**Text provided**
Content starts

SEATTLE – Omnichannel marketing has become more challenging as the media universe grows more fragmented, but that trend also has led to some surprising results for GrubHub. The food-delivery app has seen strong results from its cable TV commercials, defying expectations that digital channels were best suited to reach a target audience.
“We are part of the digital-first economy … spending so much on television is quite unusual,” Alex Weinstein, senior vice president of growth at Grubhub, said in this episode of “Delivering on the Promise of Omnichannel Advertising,” a Beet.TV series presented by Mediaocean.
“We are a top 200 advertiser on television by spend in the U.S., and arrived at that emphasis on television through rigorous experimentation,” he said. Grubhub in the past couple of years has run tests to compare the effects of advertising on TV, radio, out-of-home and paid social.
“From that, we have been able to discover that the old, boring, stodgy cable television that nobody watches is actually extremely effective,” Weinstein said. “As such, we have reallocated a significant amount of spend over to TV.”
Omnichannel Challenges
While Grubhub’s tests help to hone its media strategy, Weinstein said the company still faces challenges in determining whether its advertising dollars are being used most effectively. There isn’t a unified way to see whether it’s reaching the same audiences on social media as it does on television.
“What is really required is a set of analytical tools that helps you see across all channels, and helps you connect the identity and helps you see how a specific variant of the messaging is performing across every touchpoint with the customers,” he said.

Content ends

**Supplied records**
Content starts

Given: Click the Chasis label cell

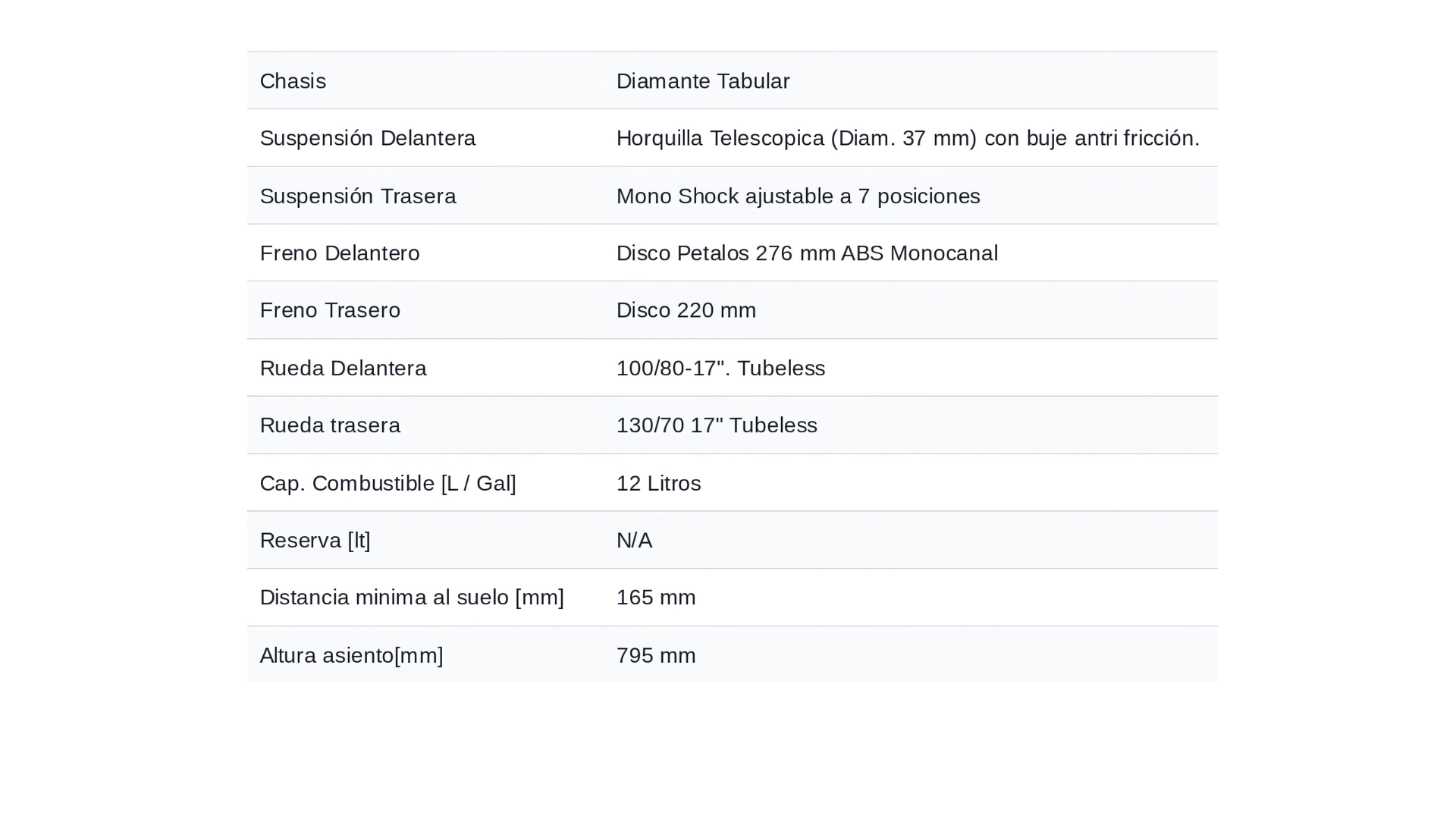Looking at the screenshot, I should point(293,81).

Content ends
Content starts

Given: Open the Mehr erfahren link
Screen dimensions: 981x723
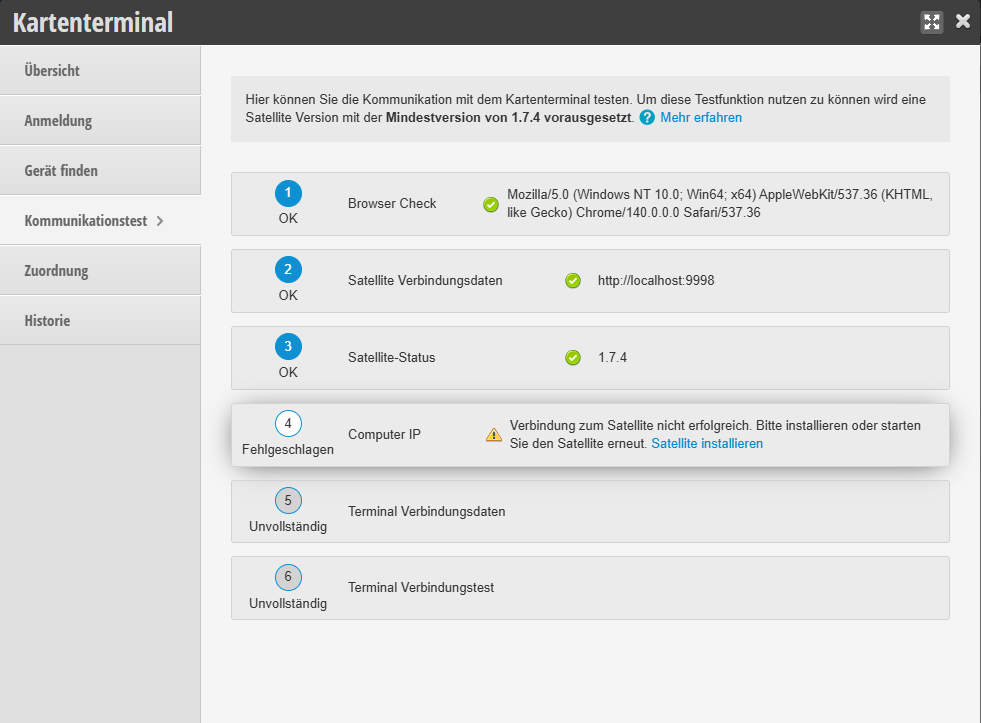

Content ends

**Problem description**
Continue the Grubhub advertising article from the point where it stops.

**Answer to this exercise**
Marketers tend to organize their media buying based on specialties — such as social media, TV or search — and each of those channels has its own group of analytical tools.
“Attribution is perhaps the most complex and most important part of anything that has to do with marketing,” Weinstein said. “A big job for any CMO is to figure out which part of their investment is actually making a difference. Unfortunately, the state of the industry is such that in many cases we reply on anecdotal evidence. We rely on vendor data where there is meaningful misalignment of incentives.”
Helping Ailing Restaurants
The restaurant industry has borne the brunt of the coronavirus pandemic, with many consumers avoiding on-premise dining and many cities and states limiting the indoor capacity of eateries. Only about 39% of U.S. adults said they feel comfortable going out to eat, according to a tracking survey by market researcher Morning Consult. Review app Yelp found that almost 32,000 restaurants had closed since March 1, with about 60% of them shutting down permanently.
Source: Yelp Local Economic Impact Report
“This pandemic has been a very difficult time for our partners, the restaurateurs,” Weinstein said. “Indoor dining has essentially evaporated, and they have come to rely on takeout and delivery as their primary means of survival.”
Grubhub has taken steps to not only help restaurants, including promotions like its “Supper for Support” effort that grouped orders together for bigger savings.
“We have been creating tools that help restaurateurs attract incremental demand — to get orders that they wouldn’t have gotten otherwise,” Weinstein said. “We see ourselves as an enabler of new transactions, and as a facilitator of this connection between restaurants and consumers.”